Les propositions synthétisées par J. Tricart (1994) concernant l’étude des espaces ruraux ont également éclairé ce travail. À la suite de ces propositions, les espaces ruraux seront caractérisés ici en tenant compte des processus morphologiques et pédologiques, dans le but principal de mettre en évidence les contraintes locales pour l’exploitation agricole. Concernant les sols, l’accent est porté sur la pédogenèse et le degré d’aridité davantage que sur la classification, car ce sont avant tout les contraintes pour la mise en valeur qui nous intéressent.
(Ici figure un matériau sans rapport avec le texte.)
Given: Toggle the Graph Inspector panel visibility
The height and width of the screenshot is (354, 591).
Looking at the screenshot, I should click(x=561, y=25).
La morphogenèse est étudiée en fonction du bilan morphogenèse/pédogenèse : il s’agit de replacer les sols dans la dynamique globale du milieu pour évaluer les éléments rentrant en compte dans la définition du potentiel agricole des sols.
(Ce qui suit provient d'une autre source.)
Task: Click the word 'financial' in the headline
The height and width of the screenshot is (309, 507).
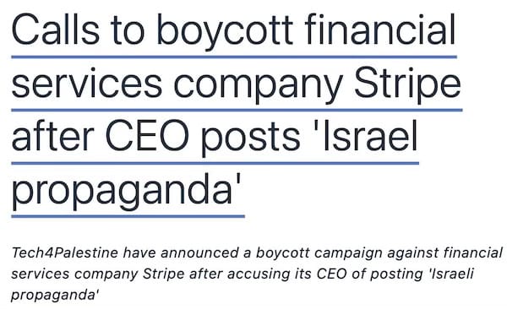Action: coord(380,30)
Lors de l’étude de ces secteurs, nous avons cherché à caractériser le degré de qualité (pour l’Homme) de la ressource afin d’établir des classes de potentiel agricole du sol (potentiel cultural ou de pâturage). Ce classement a été réalisé en synthétisant l’information réunie lors de l’étude de terrain rassemblée dans les deux premières parties de ce travail et en la croisant avec des données récoltées automatiquement (images satellitaires, photographies aériennes, cartes topographiques et cartes géologiques…). Cette classification offre une vision générale des conditions de la mise en valeur agricole et répond aux interrogations concernant l’organisation de l’occupation dans la région, en particulier celles relatives à l’influence des déterminants naturels dans cette organisation. La notion de qualité est certes subjective, mais cette subjectivité est celle de l’Homme intéressé par la mise en valeur agricole du terrain. Tous les occupants ont eu pour ambition, à quelque époque que ce soit (mis à part les périodes préhistoriques antérieures au Néolithique) de mettre en valeur une portion de la région, selon leurs besoins et en fonction de leurs pratiques agricoles. La notion de qualité peut donc être définie dans un cadre agraire et tend à se rapprocher de la perspective dans laquelle chaque population détermine son besoin. Le potentiel des sols est évalué sur la base de leurs qualités de mise en culture à partir desquelles une classification sera établie. Il est particulièrement remarquable de constater que, dans la steppe syrienne, la perception de la qualité des sols existait autrefois de manière très concrète et conduisait à une classification des sols au sein du finage des agglomérations. C’est ce dont témoigne le mode de gestion des anciens terroirs communautaires déjà évoqués au début de cette recherche (se reporter à l’introduction générale), dont la propriété et l’exploitation étaient régies par le système mouchaa. L’existence d’un tel système témoigne de la réalité culturelle de la notion de qualité d’un sol ou d’un terroir. Il valide donc l’analyse géoarchéologique fondée sur le classement des sols en plusieurs niveaux de potentiel agricole.